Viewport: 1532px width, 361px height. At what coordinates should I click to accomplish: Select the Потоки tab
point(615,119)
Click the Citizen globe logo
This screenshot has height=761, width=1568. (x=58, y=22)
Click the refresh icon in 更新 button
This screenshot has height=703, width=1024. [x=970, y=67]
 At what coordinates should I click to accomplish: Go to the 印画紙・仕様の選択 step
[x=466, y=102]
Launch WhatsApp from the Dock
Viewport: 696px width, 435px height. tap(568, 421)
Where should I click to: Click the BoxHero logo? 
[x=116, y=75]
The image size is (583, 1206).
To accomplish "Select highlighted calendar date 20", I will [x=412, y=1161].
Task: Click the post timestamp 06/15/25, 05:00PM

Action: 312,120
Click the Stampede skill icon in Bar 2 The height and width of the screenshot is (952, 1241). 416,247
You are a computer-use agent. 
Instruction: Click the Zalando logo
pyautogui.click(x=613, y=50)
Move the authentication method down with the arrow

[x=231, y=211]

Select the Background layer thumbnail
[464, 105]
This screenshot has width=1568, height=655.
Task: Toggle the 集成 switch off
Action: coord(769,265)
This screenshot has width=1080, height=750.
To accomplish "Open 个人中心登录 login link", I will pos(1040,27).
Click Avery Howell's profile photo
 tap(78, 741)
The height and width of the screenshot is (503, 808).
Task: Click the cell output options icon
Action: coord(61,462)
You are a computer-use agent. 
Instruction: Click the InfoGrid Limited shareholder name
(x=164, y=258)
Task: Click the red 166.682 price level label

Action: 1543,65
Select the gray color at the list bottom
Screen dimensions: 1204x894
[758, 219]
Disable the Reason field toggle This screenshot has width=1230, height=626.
##############################
*What the task asks*
No line may be altered or left out when the data is written out.

*Exercise solution*
Viewport: 1532px width, 361px height. At what coordinates should I click to accomplish: Select the Потоки tab
point(615,119)
Click the Citizen globe logo
This screenshot has height=761, width=1568. (x=58, y=22)
Click the refresh icon in 更新 button
This screenshot has height=703, width=1024. [x=970, y=67]
 At what coordinates should I click to accomplish: Go to the 印画紙・仕様の選択 step
[x=466, y=102]
Launch WhatsApp from the Dock
Viewport: 696px width, 435px height. tap(568, 421)
Where should I click to: Click the BoxHero logo? 
[x=116, y=75]
The image size is (583, 1206).
To accomplish "Select highlighted calendar date 20", I will [x=412, y=1161].
Task: Click the post timestamp 06/15/25, 05:00PM

Action: 312,120
Click the Stampede skill icon in Bar 2 The height and width of the screenshot is (952, 1241). 416,247
You are a computer-use agent. 
Instruction: Click the Zalando logo
pyautogui.click(x=613, y=50)
Move the authentication method down with the arrow

[x=231, y=211]

Select the Background layer thumbnail
[464, 105]
This screenshot has width=1568, height=655.
Task: Toggle the 集成 switch off
Action: coord(769,265)
This screenshot has width=1080, height=750.
To accomplish "Open 个人中心登录 login link", I will pos(1040,27).
Click Avery Howell's profile photo
 tap(78, 741)
The height and width of the screenshot is (503, 808).
Task: Click the cell output options icon
Action: coord(61,462)
You are a computer-use agent. 
Instruction: Click the InfoGrid Limited shareholder name
(x=164, y=258)
Task: Click the red 166.682 price level label

Action: 1543,65
Select the gray color at the list bottom
Screen dimensions: 1204x894
[758, 219]
Disable the Reason field toggle This screenshot has width=1230, height=626.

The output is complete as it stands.